Depuis dimanche soir, le gasoil a encore augmenté de 65 centimes, pour atteindre environ 14,95 DH le litre. Dans le même temps, l’essence a reculé de 30 centimes pour s’établir autour de 14,94 DH. Situation presque inédite : le carburant diesel, historiquement moins cher au Maroc, coûte désormais pratiquement autant que l’essence.
Et surtout, cette augmentation n’arrive pas seule. Il s’agit de la troisième hausse consécutive du gasoil depuis la mi-juillet. Début août, les automobilistes avaient déjà encaissé une augmentation d’un dirham par litre.
À ce rythme, une question devient inévitable : jusqu’où faudra-t-il accepter de payer ?
Certes, le contexte international reste tendu. Le Brent tourne actuellement autour de 91 dollars le baril, avec des inquiétudes persistantes concernant l’approvisionnement mondial. Mais le prix du brut ne suffit pas à expliquer directement le tarif payé dans les stations marocaines. Le Maroc importe des produits raffinés, dont les cotations évoluent différemment de celles du pétrole brut. Le gasoil subit actuellement une tension internationale plus importante que l’essence.

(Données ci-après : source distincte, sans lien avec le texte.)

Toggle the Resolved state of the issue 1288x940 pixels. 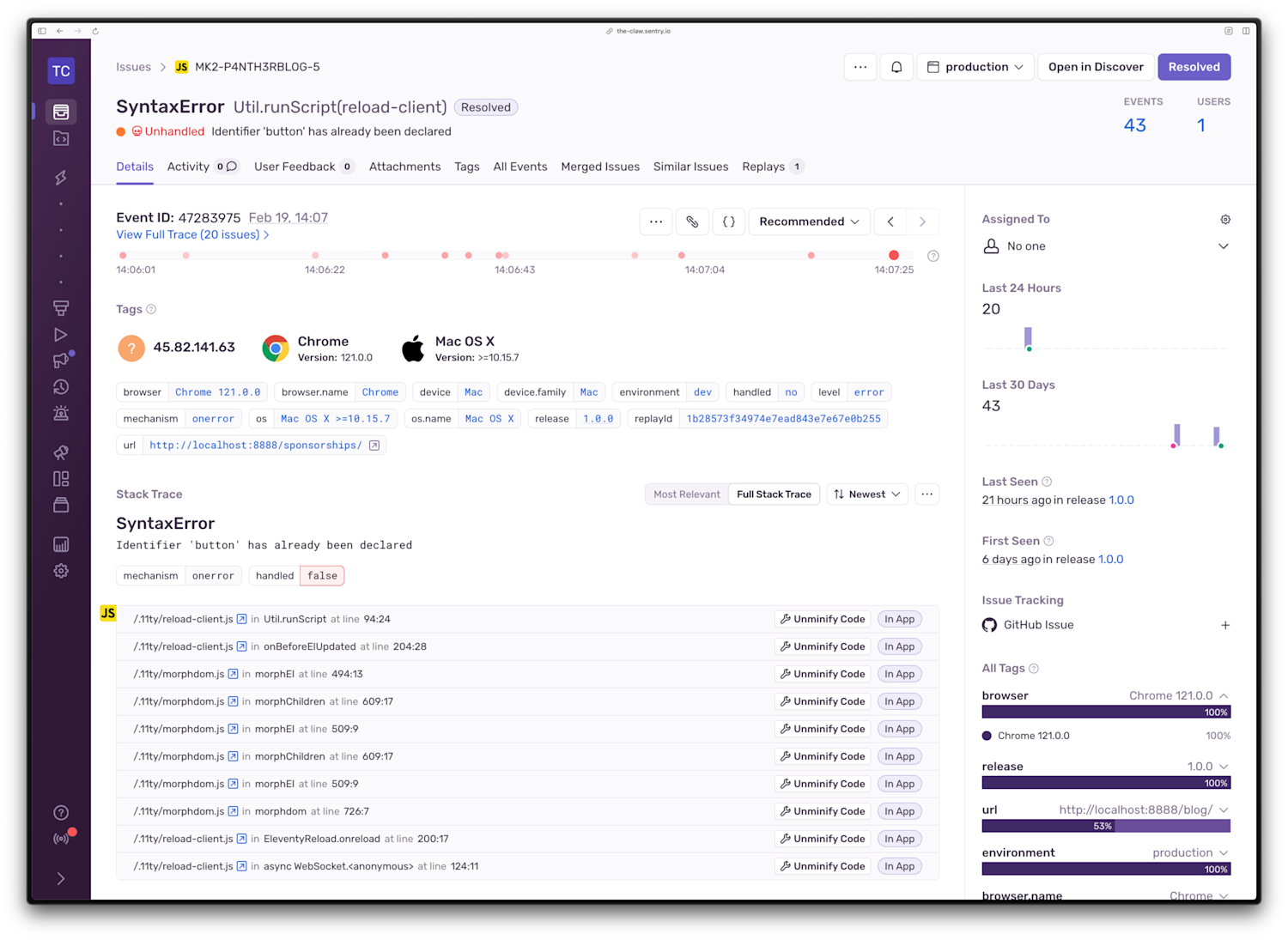1194,66
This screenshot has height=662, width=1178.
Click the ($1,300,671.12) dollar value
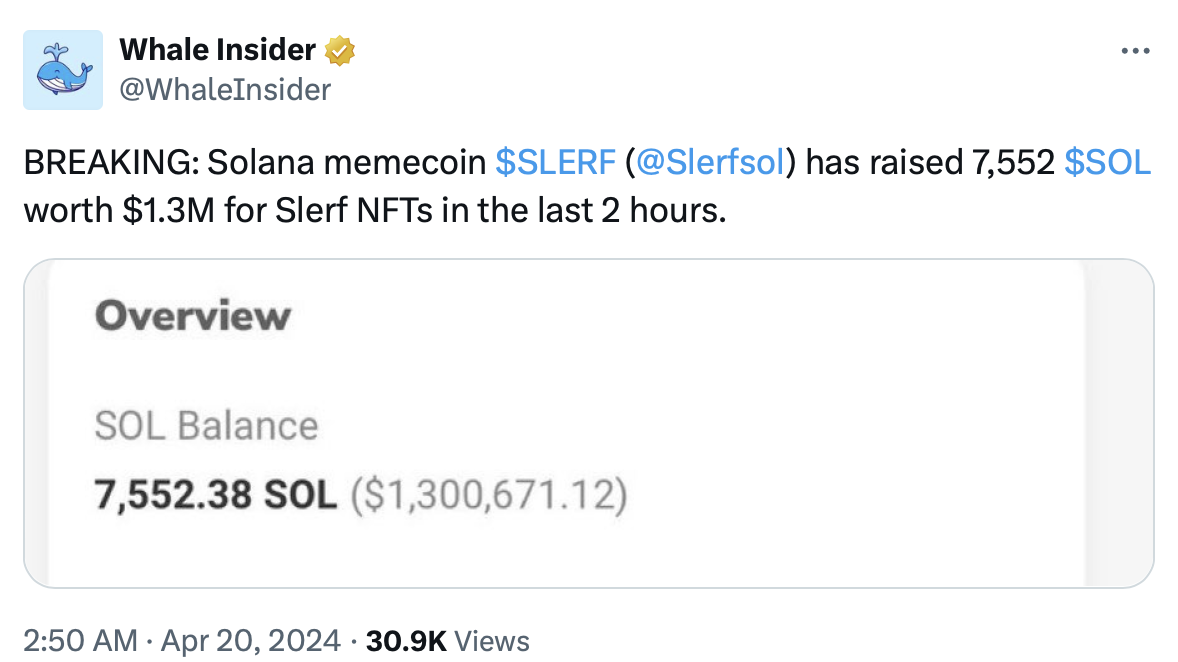tap(489, 494)
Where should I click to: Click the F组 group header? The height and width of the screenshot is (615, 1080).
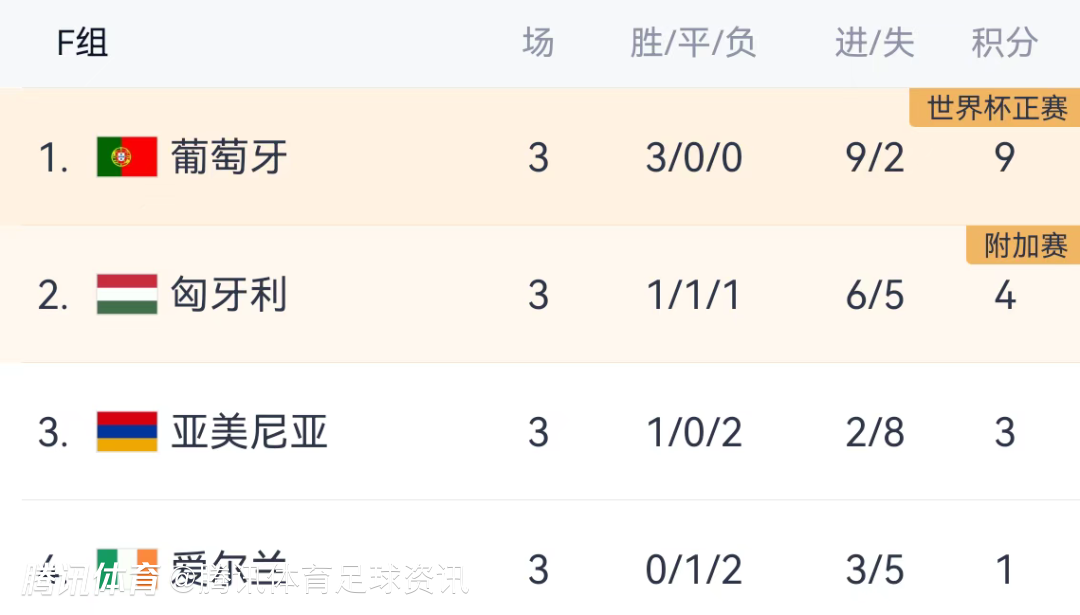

Cette explication économique est nécessaire. Elle ne dispense toutefois pas le secteur d’une autre exigence : la transparence.
Car chaque hausse remet sur la table la même question, jamais véritablement refermée depuis la libéralisation des carburants : quelle part du prix payé par l’automobiliste correspond au produit importé, quelle part revient aux taxes et quelle part constitue les marges des différents opérateurs ?
Les citoyens ont le droit de le savoir.
D’autant que le gasoil n’est pas un produit comme les autres. Il fait rouler les camions, les autocars, les taxis et une grande partie du parc automobile. Lorsqu’il augmente, c’est toute l’économie quotidienne qui finit par payer l’addition : transport des marchandises, fruits et légumes, déplacements professionnels et, finalement, panier de la ménagère.
Et cette nouvelle hausse intervient à quelques semaines de la rentrée scolaire, lorsque les familles doivent déjà affronter fournitures, inscriptions, transports et autres dépenses incompressibles.
À presque 15 DH le litre, il ne suffit donc plus d’expliquer aux Marocains que les marchés internationaux fluctuent. Il faut leur montrer, chiffres à l’appui, comment se construit chaque dirham payé à la pompe.
La transparence n’empêchera peut-être pas le pétrole d’augmenter. Mais elle permettrait au moins aux citoyens de savoir pourquoi, au Maroc, faire le plein est devenu une épreuve pour le pouvoir d’achat.